* _TASK TO COMPLETE_
Your task is to output all the records below, word for word.

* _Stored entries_
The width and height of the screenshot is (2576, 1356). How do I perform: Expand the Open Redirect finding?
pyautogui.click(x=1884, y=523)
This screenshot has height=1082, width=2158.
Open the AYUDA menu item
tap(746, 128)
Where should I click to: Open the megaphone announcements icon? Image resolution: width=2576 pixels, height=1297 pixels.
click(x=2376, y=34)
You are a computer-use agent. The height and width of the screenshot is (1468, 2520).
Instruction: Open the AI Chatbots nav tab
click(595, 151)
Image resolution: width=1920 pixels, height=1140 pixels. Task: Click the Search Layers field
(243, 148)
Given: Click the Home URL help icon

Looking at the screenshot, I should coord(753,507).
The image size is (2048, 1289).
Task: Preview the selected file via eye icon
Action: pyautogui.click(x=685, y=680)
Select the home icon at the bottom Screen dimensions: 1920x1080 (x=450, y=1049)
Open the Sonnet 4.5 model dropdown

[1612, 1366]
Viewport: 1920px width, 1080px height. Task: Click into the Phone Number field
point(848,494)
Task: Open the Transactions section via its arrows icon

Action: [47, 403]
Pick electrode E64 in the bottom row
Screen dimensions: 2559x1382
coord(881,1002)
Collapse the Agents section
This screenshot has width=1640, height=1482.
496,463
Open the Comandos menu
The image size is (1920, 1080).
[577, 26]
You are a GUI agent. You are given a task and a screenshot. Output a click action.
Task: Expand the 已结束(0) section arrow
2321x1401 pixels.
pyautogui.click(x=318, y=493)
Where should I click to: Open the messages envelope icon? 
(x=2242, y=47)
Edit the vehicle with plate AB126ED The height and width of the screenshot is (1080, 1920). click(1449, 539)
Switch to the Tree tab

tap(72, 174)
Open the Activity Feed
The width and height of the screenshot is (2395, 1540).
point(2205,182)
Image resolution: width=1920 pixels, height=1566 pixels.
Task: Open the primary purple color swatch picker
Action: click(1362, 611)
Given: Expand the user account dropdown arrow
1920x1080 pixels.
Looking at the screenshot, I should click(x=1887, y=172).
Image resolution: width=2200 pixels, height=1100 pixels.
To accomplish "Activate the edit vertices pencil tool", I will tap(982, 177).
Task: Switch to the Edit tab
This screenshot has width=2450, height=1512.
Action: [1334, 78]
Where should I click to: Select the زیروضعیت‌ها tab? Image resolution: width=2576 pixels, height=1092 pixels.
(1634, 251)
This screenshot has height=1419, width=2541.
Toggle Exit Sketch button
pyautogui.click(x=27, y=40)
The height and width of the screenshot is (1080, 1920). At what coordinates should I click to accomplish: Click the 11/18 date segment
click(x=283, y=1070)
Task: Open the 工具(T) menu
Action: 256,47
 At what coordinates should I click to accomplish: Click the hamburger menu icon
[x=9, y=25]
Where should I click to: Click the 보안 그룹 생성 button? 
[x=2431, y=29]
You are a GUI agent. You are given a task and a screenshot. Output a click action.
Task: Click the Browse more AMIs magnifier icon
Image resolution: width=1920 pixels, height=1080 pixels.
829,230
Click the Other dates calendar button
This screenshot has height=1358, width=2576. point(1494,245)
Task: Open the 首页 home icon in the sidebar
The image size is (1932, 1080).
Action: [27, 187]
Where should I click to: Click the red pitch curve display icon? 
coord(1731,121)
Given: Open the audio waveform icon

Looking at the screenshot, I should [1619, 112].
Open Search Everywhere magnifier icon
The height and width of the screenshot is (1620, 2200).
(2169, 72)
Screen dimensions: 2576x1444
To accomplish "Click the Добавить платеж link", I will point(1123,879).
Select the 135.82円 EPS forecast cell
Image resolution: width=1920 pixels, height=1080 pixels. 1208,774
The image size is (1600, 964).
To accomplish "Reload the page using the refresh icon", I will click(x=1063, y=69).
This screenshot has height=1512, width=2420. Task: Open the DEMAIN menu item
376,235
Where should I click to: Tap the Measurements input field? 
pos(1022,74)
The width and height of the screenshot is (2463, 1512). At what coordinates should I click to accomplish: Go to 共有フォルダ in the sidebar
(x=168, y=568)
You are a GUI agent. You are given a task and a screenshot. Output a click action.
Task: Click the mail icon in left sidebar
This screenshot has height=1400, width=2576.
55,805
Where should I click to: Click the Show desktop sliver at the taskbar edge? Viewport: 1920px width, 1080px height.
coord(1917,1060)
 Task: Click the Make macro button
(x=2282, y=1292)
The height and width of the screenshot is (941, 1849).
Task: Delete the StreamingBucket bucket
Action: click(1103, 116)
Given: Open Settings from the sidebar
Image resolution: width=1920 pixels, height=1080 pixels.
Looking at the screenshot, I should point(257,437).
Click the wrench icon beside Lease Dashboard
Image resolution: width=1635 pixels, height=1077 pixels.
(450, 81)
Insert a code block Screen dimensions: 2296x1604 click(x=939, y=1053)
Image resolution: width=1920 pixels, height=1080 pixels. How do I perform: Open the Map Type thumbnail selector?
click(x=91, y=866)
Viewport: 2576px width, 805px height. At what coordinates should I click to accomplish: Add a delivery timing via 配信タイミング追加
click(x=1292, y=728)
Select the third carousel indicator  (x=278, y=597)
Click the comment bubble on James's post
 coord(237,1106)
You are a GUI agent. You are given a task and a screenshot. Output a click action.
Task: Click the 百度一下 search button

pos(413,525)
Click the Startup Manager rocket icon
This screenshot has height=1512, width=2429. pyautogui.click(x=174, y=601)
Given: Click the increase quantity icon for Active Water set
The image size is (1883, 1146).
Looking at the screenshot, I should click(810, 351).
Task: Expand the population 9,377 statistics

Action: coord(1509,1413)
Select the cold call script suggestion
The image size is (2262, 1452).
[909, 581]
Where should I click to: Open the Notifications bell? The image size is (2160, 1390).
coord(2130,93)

* _RESULT FOR THIS TASK_
The width and height of the screenshot is (2576, 1356). How do I perform: Expand the Open Redirect finding?
pyautogui.click(x=1884, y=523)
This screenshot has height=1082, width=2158.
Open the AYUDA menu item
tap(746, 128)
Where should I click to: Open the megaphone announcements icon? Image resolution: width=2576 pixels, height=1297 pixels.
click(x=2376, y=34)
You are a computer-use agent. The height and width of the screenshot is (1468, 2520).
Instruction: Open the AI Chatbots nav tab
click(595, 151)
Image resolution: width=1920 pixels, height=1140 pixels. Task: Click the Search Layers field
(243, 148)
Given: Click the Home URL help icon

Looking at the screenshot, I should coord(753,507).
The image size is (2048, 1289).
Task: Preview the selected file via eye icon
Action: pyautogui.click(x=685, y=680)
Select the home icon at the bottom Screen dimensions: 1920x1080 (x=450, y=1049)
Open the Sonnet 4.5 model dropdown

[1612, 1366]
Viewport: 1920px width, 1080px height. Task: Click into the Phone Number field
point(848,494)
Task: Open the Transactions section via its arrows icon

Action: [47, 403]
Pick electrode E64 in the bottom row
Screen dimensions: 2559x1382
coord(881,1002)
Collapse the Agents section
This screenshot has width=1640, height=1482.
496,463
Open the Comandos menu
The image size is (1920, 1080).
[577, 26]
You are a GUI agent. You are given a task and a screenshot. Output a click action.
Task: Expand the 已结束(0) section arrow
2321x1401 pixels.
pyautogui.click(x=318, y=493)
Where should I click to: Open the messages envelope icon? 
(x=2242, y=47)
Edit the vehicle with plate AB126ED The height and width of the screenshot is (1080, 1920). click(1449, 539)
Switch to the Tree tab

tap(72, 174)
Open the Activity Feed
The width and height of the screenshot is (2395, 1540).
point(2205,182)
Image resolution: width=1920 pixels, height=1566 pixels.
Task: Open the primary purple color swatch picker
Action: click(1362, 611)
Given: Expand the user account dropdown arrow
1920x1080 pixels.
Looking at the screenshot, I should click(x=1887, y=172).
Image resolution: width=2200 pixels, height=1100 pixels.
To accomplish "Activate the edit vertices pencil tool", I will tap(982, 177).
Task: Switch to the Edit tab
This screenshot has width=2450, height=1512.
Action: [1334, 78]
Where should I click to: Select the زیروضعیت‌ها tab? Image resolution: width=2576 pixels, height=1092 pixels.
(1634, 251)
This screenshot has height=1419, width=2541.
Toggle Exit Sketch button
pyautogui.click(x=27, y=40)
The height and width of the screenshot is (1080, 1920). At what coordinates should I click to accomplish: Click the 11/18 date segment
click(x=283, y=1070)
Task: Open the 工具(T) menu
Action: 256,47
 At what coordinates should I click to accomplish: Click the hamburger menu icon
[x=9, y=25]
Where should I click to: Click the 보안 그룹 생성 button? 
[x=2431, y=29]
You are a GUI agent. You are given a task and a screenshot. Output a click action.
Task: Click the Browse more AMIs magnifier icon
Image resolution: width=1920 pixels, height=1080 pixels.
829,230
Click the Other dates calendar button
This screenshot has height=1358, width=2576. point(1494,245)
Task: Open the 首页 home icon in the sidebar
The image size is (1932, 1080).
Action: [27, 187]
Where should I click to: Click the red pitch curve display icon? 
coord(1731,121)
Given: Open the audio waveform icon

Looking at the screenshot, I should [1619, 112].
Open Search Everywhere magnifier icon
The height and width of the screenshot is (1620, 2200).
(2169, 72)
Screen dimensions: 2576x1444
To accomplish "Click the Добавить платеж link", I will point(1123,879).
Select the 135.82円 EPS forecast cell
Image resolution: width=1920 pixels, height=1080 pixels. 1208,774
The image size is (1600, 964).
To accomplish "Reload the page using the refresh icon", I will click(x=1063, y=69).
This screenshot has height=1512, width=2420. Task: Open the DEMAIN menu item
376,235
Where should I click to: Tap the Measurements input field? 
pos(1022,74)
The width and height of the screenshot is (2463, 1512). At what coordinates should I click to accomplish: Go to 共有フォルダ in the sidebar
(x=168, y=568)
You are a GUI agent. You are given a task and a screenshot. Output a click action.
Task: Click the mail icon in left sidebar
This screenshot has height=1400, width=2576.
55,805
Where should I click to: Click the Show desktop sliver at the taskbar edge? Viewport: 1920px width, 1080px height.
coord(1917,1060)
 Task: Click the Make macro button
(x=2282, y=1292)
The height and width of the screenshot is (941, 1849).
Task: Delete the StreamingBucket bucket
Action: click(1103, 116)
Given: Open Settings from the sidebar
Image resolution: width=1920 pixels, height=1080 pixels.
Looking at the screenshot, I should point(257,437).
Click the wrench icon beside Lease Dashboard
Image resolution: width=1635 pixels, height=1077 pixels.
(450, 81)
Insert a code block Screen dimensions: 2296x1604 click(x=939, y=1053)
Image resolution: width=1920 pixels, height=1080 pixels. How do I perform: Open the Map Type thumbnail selector?
click(x=91, y=866)
Viewport: 2576px width, 805px height. At what coordinates should I click to accomplish: Add a delivery timing via 配信タイミング追加
click(x=1292, y=728)
Select the third carousel indicator  (x=278, y=597)
Click the comment bubble on James's post
 coord(237,1106)
You are a GUI agent. You are given a task and a screenshot. Output a click action.
Task: Click the 百度一下 search button

pos(413,525)
Click the Startup Manager rocket icon
This screenshot has height=1512, width=2429. pyautogui.click(x=174, y=601)
Given: Click the increase quantity icon for Active Water set
The image size is (1883, 1146).
Looking at the screenshot, I should click(810, 351).
Task: Expand the population 9,377 statistics

Action: coord(1509,1413)
Select the cold call script suggestion
The image size is (2262, 1452).
[909, 581]
Where should I click to: Open the Notifications bell? The image size is (2160, 1390).
coord(2130,93)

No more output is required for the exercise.